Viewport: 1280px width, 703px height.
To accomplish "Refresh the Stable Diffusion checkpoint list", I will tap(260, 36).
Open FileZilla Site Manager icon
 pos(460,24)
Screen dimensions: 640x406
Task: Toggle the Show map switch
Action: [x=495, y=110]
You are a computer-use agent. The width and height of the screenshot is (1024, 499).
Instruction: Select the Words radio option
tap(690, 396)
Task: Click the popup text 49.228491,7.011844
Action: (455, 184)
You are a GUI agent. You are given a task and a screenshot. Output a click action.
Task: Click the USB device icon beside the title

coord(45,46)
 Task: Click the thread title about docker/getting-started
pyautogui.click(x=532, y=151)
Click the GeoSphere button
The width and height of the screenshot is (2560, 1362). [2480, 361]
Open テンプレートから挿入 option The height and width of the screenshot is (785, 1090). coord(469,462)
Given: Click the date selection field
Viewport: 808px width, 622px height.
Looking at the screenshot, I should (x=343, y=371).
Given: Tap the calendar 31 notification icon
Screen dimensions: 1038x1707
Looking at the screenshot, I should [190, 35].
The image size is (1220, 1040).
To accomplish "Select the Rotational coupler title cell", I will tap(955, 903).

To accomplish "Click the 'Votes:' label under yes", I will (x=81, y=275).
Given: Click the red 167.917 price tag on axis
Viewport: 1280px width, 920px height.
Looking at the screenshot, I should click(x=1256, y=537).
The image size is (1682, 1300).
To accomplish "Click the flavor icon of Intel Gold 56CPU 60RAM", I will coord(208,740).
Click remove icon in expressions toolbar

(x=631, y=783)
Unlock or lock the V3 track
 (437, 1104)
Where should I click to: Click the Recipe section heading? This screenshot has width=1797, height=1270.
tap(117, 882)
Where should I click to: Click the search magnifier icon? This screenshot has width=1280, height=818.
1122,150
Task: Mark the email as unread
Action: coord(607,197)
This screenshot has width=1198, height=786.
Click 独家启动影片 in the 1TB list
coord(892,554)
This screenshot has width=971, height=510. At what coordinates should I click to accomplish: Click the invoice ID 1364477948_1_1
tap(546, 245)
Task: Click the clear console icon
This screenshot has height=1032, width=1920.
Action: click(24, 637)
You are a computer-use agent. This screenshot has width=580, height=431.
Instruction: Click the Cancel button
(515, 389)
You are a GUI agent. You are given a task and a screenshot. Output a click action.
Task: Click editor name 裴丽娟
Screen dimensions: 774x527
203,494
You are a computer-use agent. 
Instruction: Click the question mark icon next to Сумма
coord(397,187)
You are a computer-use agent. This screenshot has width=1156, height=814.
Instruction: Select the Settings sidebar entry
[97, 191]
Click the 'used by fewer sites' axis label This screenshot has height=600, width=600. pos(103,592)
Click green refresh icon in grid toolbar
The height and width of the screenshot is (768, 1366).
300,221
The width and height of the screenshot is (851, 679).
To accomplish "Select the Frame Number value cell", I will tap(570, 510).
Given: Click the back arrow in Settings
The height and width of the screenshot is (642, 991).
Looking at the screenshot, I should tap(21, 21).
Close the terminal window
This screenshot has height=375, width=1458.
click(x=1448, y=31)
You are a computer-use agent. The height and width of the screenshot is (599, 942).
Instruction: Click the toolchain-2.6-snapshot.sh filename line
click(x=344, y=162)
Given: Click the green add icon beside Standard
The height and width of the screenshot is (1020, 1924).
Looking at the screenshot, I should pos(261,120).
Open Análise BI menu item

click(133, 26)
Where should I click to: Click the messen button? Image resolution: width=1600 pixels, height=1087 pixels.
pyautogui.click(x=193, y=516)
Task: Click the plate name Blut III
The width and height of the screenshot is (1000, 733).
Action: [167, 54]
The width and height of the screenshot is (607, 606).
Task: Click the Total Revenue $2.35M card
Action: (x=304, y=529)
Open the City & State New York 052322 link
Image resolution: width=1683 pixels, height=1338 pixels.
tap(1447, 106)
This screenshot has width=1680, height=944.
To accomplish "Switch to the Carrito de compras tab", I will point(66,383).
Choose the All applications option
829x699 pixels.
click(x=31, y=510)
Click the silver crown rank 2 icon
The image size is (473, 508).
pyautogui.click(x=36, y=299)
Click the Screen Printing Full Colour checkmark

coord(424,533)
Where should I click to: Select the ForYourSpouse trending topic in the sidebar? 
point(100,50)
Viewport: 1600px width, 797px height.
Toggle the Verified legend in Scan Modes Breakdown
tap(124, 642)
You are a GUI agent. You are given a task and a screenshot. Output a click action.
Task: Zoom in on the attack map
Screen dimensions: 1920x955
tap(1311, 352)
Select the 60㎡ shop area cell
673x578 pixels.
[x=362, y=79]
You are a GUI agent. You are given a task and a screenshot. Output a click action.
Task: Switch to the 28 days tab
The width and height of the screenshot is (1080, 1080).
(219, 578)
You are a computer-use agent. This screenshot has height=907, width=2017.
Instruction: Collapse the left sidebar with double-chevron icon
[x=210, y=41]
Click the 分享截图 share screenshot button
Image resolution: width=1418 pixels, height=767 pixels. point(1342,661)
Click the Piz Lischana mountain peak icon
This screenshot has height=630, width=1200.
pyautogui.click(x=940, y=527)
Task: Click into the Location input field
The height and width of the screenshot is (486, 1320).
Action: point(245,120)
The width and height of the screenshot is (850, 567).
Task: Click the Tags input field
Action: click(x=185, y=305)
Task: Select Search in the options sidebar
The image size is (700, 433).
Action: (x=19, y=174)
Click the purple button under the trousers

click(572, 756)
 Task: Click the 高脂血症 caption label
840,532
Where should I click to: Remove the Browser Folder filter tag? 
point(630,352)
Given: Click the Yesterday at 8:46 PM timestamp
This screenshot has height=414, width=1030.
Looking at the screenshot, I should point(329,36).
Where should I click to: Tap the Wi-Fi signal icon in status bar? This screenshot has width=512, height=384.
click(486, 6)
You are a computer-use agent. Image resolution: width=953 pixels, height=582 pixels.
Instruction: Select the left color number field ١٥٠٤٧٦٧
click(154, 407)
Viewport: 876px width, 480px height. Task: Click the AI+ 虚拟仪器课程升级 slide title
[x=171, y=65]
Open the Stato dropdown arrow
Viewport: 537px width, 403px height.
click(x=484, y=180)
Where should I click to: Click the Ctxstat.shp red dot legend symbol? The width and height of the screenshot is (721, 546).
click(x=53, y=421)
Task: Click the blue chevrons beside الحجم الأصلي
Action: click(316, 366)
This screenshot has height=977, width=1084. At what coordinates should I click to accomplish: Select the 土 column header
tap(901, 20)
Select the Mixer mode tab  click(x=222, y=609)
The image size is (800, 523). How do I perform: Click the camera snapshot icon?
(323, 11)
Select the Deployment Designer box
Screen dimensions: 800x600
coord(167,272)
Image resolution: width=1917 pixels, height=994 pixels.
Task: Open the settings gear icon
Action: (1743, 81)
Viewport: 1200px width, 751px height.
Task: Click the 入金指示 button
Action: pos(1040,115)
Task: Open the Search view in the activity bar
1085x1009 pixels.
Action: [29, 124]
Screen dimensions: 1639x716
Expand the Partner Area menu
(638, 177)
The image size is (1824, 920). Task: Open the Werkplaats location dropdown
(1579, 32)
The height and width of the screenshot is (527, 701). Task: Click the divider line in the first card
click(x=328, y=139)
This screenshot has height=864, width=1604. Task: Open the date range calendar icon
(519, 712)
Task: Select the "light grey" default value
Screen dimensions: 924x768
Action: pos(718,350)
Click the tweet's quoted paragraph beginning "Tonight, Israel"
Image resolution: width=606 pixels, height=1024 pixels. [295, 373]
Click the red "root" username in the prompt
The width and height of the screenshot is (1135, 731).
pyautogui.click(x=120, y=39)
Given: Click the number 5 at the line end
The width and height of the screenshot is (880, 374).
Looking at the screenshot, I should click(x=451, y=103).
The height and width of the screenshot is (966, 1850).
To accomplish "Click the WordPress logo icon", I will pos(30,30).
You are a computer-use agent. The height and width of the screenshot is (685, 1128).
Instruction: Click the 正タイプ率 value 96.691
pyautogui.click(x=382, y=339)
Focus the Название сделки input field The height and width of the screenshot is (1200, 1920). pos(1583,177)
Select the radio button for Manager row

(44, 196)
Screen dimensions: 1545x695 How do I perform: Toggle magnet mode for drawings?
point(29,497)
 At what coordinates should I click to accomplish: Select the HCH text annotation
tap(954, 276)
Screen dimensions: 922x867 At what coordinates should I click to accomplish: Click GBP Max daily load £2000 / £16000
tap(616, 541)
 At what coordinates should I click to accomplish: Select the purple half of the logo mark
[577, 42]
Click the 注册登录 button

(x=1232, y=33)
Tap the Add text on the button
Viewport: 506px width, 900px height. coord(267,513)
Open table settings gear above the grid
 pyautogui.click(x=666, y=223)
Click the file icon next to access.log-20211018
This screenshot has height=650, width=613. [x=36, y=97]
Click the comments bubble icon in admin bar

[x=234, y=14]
◇ ◇ ◇ ◇ ◇ ◇ ◇
▶ Exercise: Using only the entries above, output the line with "The image size is (1220, 1040).", the line with "Given: Click the red", and all lines between them, exactly as they stand.

▶ Exercise result:
The image size is (1220, 1040).
To accomplish "Select the Rotational coupler title cell", I will tap(955, 903).

To accomplish "Click the 'Votes:' label under yes", I will (x=81, y=275).
Given: Click the red 167.917 price tag on axis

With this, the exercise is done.